Exercise prompt:
In the news report on forcible debt recovery below, reproduce the passage from "Tuesday, December 21, 2010" to "Development Bank (LDB).", substituting "Aurangabad" for "Nagpur".

Tuesday, December 21, 2010 4:39:06 PM by IANS
http://www.thaindian.com/newsportal/business/forcible-debt-recovery-from-vidarbha-farmers-irks-high-court_100477228.html
Nagpur, Dec 21 (IANS) Upset with the harassment of a farmer who had paid double the loan amount as interest payment, the Nagpur division of the Bombay High Court issued notices to top officials of the Maharashtra cooperative society and land development bank against forcible debt recovery from Vidarbha farmers.The court converted the writ petition of a debt-stricken Vidarbha farmer into a public interest litigation (PIL) and issued notices to the Maharshtra government secretary (Cooperation), the Commissioner of Cooperative Societies and the administrator of Maharashtra State Land Development Bank (LDB).
The division bench of Justice Vijay Daga and Justice Arun Choudhri has observed on the writ petition of Prashant Ingale, a farmer from Tigaon in Wardha district, that farmers pay interest on loans that exceeds the loan amount itself.
“I had quoted, in my writ petition, the Supreme Court’s earlier reported judgment barring banks from charging interest more than the loan amount,” said Ingale.
“Moreover, this is illegal as per the Cooperative Societies Act, 1960. There is a provision in the act against Damduppat (interest amount double than the basic loan amount) that says all recoveries should be stopped with immediate effect,” he explained.
After the hearing on the PIL, the division bench has asked all official parties to submit a reply within two weeks.
“What shocked the judges was that the state-owned LDB did not follow the rules laid down in the Cooperative Societies Act and charged more than 17 percent interest,” said Kishor Tiwari, president of Vidarbha Jan Andolan Samiti, an NGO that is spearheading a campaign against the Land Development Bank’s forcible recovery drive.

Stored records:
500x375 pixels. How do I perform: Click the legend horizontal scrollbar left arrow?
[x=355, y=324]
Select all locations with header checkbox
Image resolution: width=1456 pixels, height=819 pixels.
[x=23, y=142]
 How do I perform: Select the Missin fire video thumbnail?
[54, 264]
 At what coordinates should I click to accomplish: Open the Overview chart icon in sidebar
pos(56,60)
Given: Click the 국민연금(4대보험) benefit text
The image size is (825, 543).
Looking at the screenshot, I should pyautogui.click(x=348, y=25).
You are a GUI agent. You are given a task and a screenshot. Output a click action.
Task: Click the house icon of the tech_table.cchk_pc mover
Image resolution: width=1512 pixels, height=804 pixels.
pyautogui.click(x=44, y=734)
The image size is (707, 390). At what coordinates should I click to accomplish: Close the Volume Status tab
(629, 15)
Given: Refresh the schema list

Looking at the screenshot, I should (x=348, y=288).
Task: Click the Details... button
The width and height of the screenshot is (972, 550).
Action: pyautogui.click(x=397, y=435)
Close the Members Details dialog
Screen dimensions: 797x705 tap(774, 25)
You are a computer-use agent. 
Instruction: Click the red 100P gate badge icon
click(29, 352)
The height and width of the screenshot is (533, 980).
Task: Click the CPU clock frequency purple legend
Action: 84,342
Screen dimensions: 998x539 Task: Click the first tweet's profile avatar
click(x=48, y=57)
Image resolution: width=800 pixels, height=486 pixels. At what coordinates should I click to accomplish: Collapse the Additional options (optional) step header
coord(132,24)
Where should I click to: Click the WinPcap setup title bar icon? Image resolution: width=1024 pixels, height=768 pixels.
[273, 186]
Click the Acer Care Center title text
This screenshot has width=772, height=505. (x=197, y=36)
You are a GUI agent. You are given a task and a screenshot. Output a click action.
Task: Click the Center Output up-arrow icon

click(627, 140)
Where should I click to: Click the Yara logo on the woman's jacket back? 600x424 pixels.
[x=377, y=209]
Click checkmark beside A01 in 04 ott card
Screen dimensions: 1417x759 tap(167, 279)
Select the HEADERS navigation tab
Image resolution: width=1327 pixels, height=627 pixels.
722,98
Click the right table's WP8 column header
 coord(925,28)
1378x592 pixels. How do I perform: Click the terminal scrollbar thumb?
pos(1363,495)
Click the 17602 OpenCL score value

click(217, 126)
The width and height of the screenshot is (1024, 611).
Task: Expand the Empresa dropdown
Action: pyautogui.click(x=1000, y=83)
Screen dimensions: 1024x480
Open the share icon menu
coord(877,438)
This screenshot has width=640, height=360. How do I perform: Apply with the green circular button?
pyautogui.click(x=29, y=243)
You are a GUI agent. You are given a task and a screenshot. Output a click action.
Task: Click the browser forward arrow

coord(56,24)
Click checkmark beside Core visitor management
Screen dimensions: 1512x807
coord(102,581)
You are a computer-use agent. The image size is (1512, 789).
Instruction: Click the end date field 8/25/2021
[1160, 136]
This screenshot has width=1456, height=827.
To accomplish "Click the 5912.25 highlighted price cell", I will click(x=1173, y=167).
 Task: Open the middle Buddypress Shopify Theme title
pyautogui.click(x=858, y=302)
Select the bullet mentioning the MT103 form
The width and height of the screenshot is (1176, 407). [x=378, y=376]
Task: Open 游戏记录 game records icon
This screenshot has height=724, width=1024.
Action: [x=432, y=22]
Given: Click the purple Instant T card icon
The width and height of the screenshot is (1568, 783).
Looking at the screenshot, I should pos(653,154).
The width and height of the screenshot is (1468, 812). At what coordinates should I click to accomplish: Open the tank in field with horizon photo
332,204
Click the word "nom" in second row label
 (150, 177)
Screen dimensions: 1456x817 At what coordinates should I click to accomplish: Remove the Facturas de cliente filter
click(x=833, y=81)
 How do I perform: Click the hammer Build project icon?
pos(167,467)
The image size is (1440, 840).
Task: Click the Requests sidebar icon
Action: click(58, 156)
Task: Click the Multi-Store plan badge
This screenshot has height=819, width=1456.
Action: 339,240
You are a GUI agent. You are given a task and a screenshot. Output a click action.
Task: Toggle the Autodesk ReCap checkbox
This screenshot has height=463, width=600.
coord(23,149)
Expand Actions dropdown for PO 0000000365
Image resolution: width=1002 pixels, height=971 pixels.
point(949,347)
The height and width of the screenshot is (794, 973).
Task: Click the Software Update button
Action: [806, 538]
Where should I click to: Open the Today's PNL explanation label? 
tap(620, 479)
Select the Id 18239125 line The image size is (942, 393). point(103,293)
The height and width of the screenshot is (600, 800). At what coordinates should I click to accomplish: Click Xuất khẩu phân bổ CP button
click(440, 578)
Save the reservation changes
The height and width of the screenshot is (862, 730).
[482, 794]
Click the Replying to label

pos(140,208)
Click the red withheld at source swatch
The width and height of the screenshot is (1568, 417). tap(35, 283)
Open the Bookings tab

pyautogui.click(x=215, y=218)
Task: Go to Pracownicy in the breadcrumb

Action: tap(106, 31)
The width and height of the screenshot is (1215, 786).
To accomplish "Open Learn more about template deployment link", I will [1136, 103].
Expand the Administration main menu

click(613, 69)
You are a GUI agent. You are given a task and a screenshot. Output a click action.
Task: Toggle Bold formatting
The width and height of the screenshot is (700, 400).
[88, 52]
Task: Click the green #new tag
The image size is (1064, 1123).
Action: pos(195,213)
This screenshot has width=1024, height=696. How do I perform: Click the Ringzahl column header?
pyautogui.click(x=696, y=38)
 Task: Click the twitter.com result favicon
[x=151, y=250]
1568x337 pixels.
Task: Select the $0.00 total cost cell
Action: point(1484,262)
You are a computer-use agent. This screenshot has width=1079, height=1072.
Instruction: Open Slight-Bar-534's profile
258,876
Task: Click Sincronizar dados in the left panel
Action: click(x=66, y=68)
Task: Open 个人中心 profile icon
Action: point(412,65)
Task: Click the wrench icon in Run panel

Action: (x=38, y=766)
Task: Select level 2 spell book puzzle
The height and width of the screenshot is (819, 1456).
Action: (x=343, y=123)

The reply:
Tuesday, December 21, 2010 4:39:06 PM by IANS
http://www.thaindian.com/newsportal/business/forcible-debt-recovery-from-vidarbha-farmers-irks-high-court_100477228.html
Aurangabad, Dec 21 (IANS) Upset with the harassment of a farmer who had paid double the loan amount as interest payment, the Aurangabad division of the Bombay High Court issued notices to top officials of the Maharashtra cooperative society and land development bank against forcible debt recovery from Vidarbha farmers.The court converted the writ petition of a debt-stricken Vidarbha farmer into a public interest litigation (PIL) and issued notices to the Maharshtra government secretary (Cooperation), the Commissioner of Cooperative Societies and the administrator of Maharashtra State Land Development Bank (LDB).